As an intriguing finding, our results revealed that improvements in some measures (e.g. MV, Kn, ∆tc, f95) occurred sooner (or with stronger significant difference) in EO condition than the EC condition, likely because EC tasks are more difficult. From this perspective, the continuous improvement in Tandem-EC and ∆tc-FC, compared to the saturated improvement in Tandem-EO and ∆tc-FO is explained. Similarly, τd showed decline only in EO tasks (RO and FO).
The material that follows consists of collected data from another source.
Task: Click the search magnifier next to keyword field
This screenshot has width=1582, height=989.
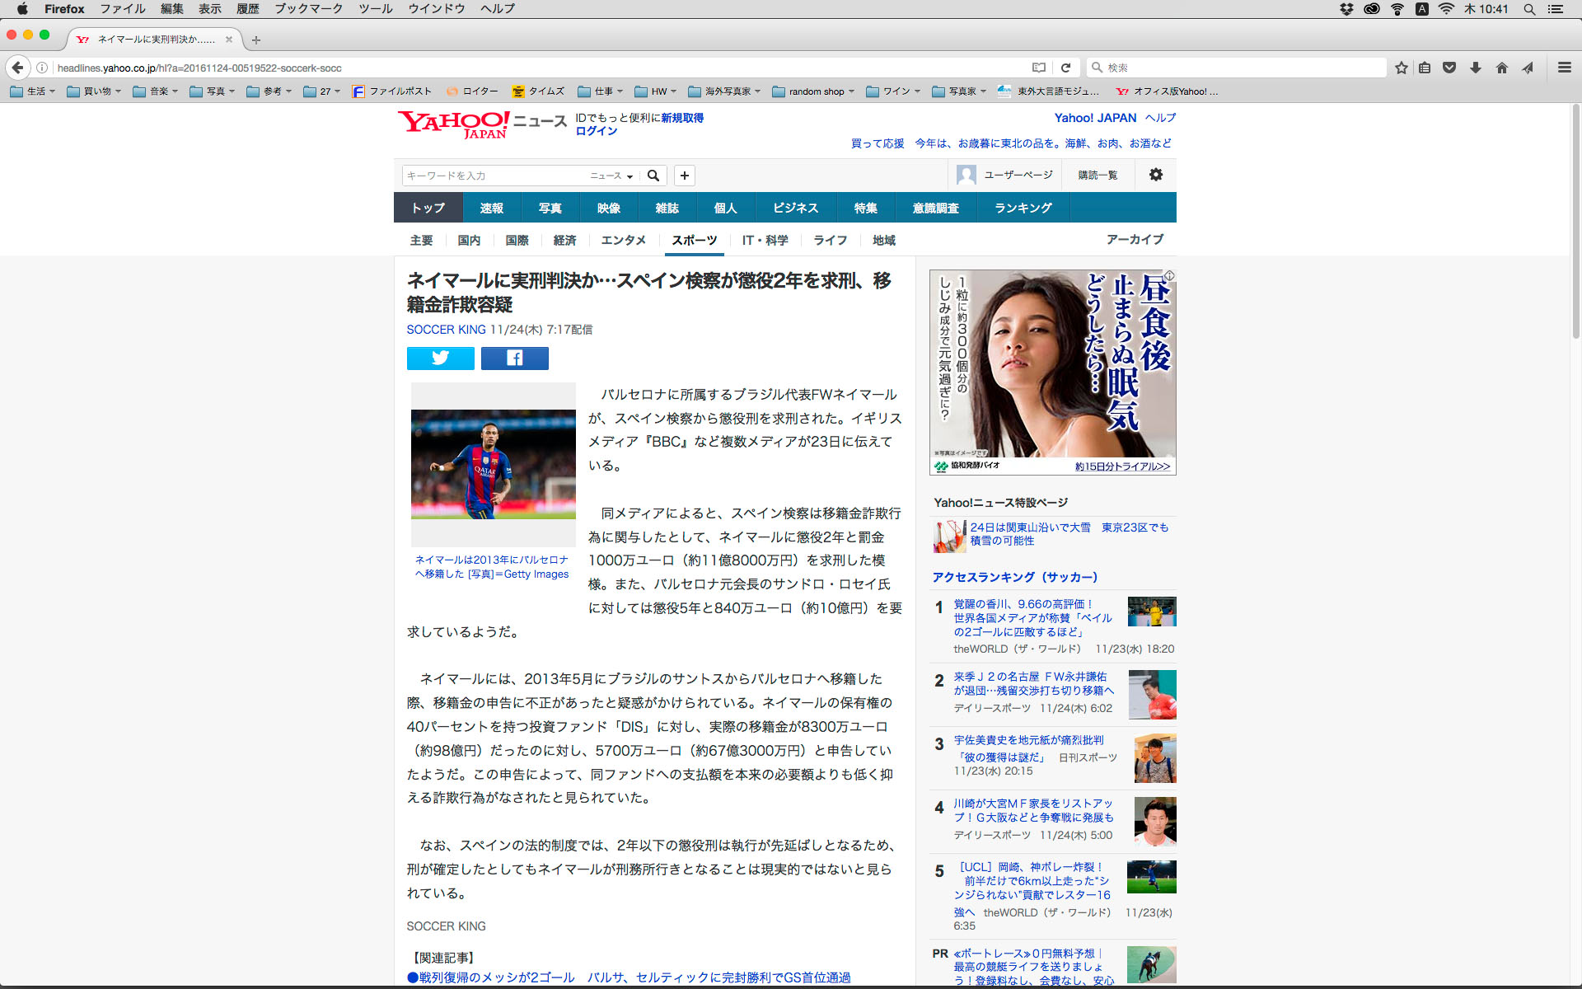Action: [x=653, y=176]
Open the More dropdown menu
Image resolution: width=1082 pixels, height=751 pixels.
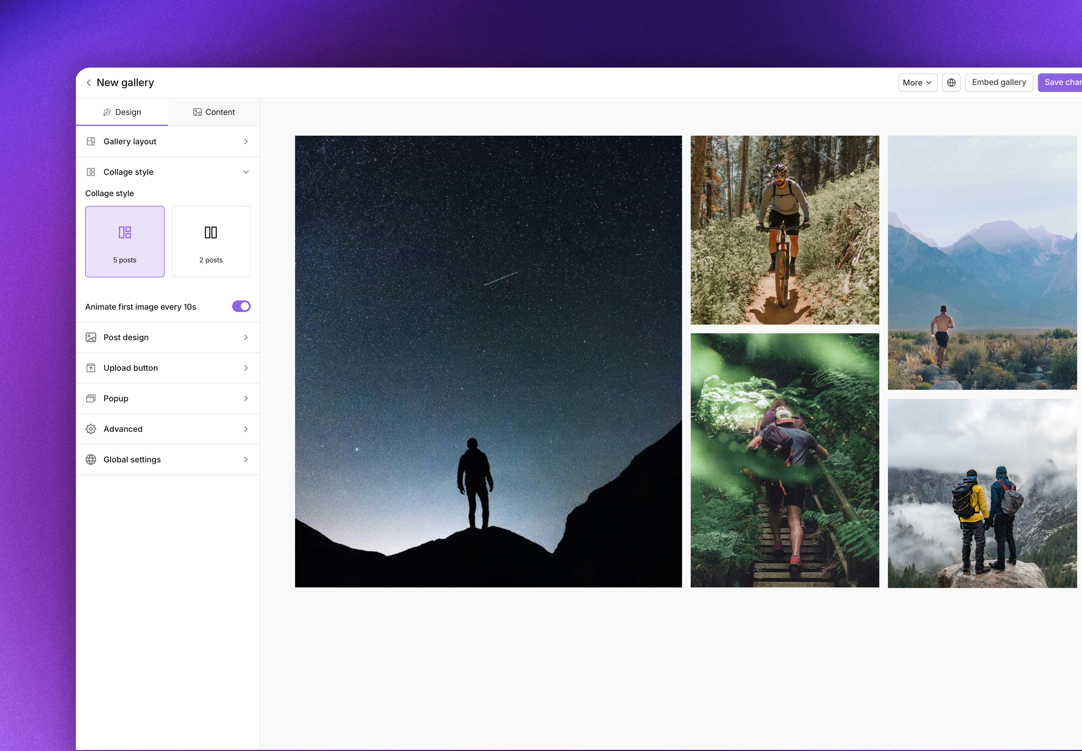[916, 82]
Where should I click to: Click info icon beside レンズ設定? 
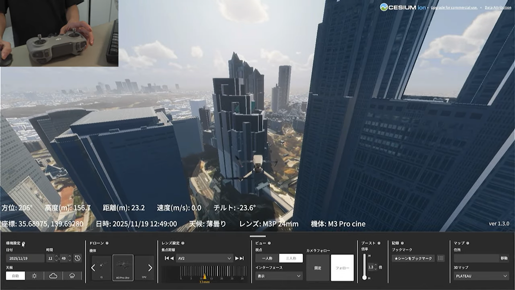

This study had limitations. The inclusion of a PD control group as well as a healthy control group as to limit the placebo effects is lacking. Furthermore, it is intriguing for future studies to design longer interventions with more assessment times during the intervention, as well as during the follow-up inspection. As such, future studies can discover an analytical formula for learning dynamics and dose-response relationships of postural control. Using longer training programs may also reveal the change patterns for other measures such as KI and KD, which was non-significant in the current study. Future studies also can employ targeted exercises to define the exact added value of each modality.